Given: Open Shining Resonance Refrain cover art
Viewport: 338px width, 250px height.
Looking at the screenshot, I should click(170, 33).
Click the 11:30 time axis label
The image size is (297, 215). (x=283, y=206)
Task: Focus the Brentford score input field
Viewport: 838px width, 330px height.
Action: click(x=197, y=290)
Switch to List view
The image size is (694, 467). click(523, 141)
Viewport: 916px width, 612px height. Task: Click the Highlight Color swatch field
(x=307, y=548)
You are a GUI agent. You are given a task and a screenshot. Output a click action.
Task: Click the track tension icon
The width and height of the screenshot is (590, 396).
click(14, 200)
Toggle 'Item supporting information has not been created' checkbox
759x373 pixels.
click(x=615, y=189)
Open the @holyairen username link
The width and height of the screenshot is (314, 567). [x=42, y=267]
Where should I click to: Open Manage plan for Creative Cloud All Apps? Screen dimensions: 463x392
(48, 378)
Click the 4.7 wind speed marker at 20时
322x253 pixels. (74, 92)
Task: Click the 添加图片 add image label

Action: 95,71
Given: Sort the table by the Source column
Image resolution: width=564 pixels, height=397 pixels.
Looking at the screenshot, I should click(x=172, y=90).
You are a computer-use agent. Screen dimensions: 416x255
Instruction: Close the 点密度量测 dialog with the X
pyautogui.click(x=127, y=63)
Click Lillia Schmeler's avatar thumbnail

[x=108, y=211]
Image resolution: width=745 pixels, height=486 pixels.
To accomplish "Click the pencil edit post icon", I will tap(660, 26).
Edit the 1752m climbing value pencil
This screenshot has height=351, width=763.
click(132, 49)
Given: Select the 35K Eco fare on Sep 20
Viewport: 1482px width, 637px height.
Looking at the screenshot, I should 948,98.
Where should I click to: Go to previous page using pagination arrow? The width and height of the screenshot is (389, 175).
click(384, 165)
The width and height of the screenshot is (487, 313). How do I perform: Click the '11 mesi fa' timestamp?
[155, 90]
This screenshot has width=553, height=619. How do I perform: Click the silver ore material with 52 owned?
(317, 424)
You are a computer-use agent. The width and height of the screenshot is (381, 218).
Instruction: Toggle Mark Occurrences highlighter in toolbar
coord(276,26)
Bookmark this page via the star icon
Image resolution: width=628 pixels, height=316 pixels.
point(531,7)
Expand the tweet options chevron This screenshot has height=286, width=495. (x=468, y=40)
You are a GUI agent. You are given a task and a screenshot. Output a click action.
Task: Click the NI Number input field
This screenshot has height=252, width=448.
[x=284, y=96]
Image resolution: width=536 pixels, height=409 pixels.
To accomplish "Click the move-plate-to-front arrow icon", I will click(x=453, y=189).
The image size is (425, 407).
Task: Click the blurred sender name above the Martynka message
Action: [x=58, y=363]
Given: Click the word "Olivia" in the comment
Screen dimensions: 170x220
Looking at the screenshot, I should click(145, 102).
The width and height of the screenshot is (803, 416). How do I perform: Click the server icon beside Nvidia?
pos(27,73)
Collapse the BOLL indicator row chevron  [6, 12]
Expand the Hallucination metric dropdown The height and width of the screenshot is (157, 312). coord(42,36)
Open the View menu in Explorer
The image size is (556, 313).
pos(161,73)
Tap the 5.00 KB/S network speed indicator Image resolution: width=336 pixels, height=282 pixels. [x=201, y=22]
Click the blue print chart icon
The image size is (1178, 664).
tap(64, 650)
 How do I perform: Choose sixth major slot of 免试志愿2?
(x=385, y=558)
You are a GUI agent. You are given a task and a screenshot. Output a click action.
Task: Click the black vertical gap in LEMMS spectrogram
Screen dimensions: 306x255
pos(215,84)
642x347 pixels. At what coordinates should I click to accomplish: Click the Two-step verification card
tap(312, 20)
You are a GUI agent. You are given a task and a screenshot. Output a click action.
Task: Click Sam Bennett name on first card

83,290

# EXERCISE DIRECTIONS
Using the entries above, return exactly the lines from the line with "Click the 11:30 time axis label" to the line with "Image resolution: width=745", counting both of those lines.

# SOLUTION TO THE EXERCISE
Click the 11:30 time axis label
The image size is (297, 215). (x=283, y=206)
Task: Focus the Brentford score input field
Viewport: 838px width, 330px height.
Action: click(x=197, y=290)
Switch to List view
The image size is (694, 467). click(523, 141)
Viewport: 916px width, 612px height. Task: Click the Highlight Color swatch field
(x=307, y=548)
You are a GUI agent. You are given a task and a screenshot. Output a click action.
Task: Click the track tension icon
The width and height of the screenshot is (590, 396).
click(14, 200)
Toggle 'Item supporting information has not been created' checkbox
759x373 pixels.
click(x=615, y=189)
Open the @holyairen username link
The width and height of the screenshot is (314, 567). [x=42, y=267]
Where should I click to: Open Manage plan for Creative Cloud All Apps? Screen dimensions: 463x392
(48, 378)
Click the 4.7 wind speed marker at 20时
322x253 pixels. (74, 92)
Task: Click the 添加图片 add image label

Action: 95,71
Given: Sort the table by the Source column
Image resolution: width=564 pixels, height=397 pixels.
Looking at the screenshot, I should click(x=172, y=90).
You are a computer-use agent. Screen dimensions: 416x255
Instruction: Close the 点密度量测 dialog with the X
pyautogui.click(x=127, y=63)
Click Lillia Schmeler's avatar thumbnail

[x=108, y=211]
Image resolution: width=745 pixels, height=486 pixels.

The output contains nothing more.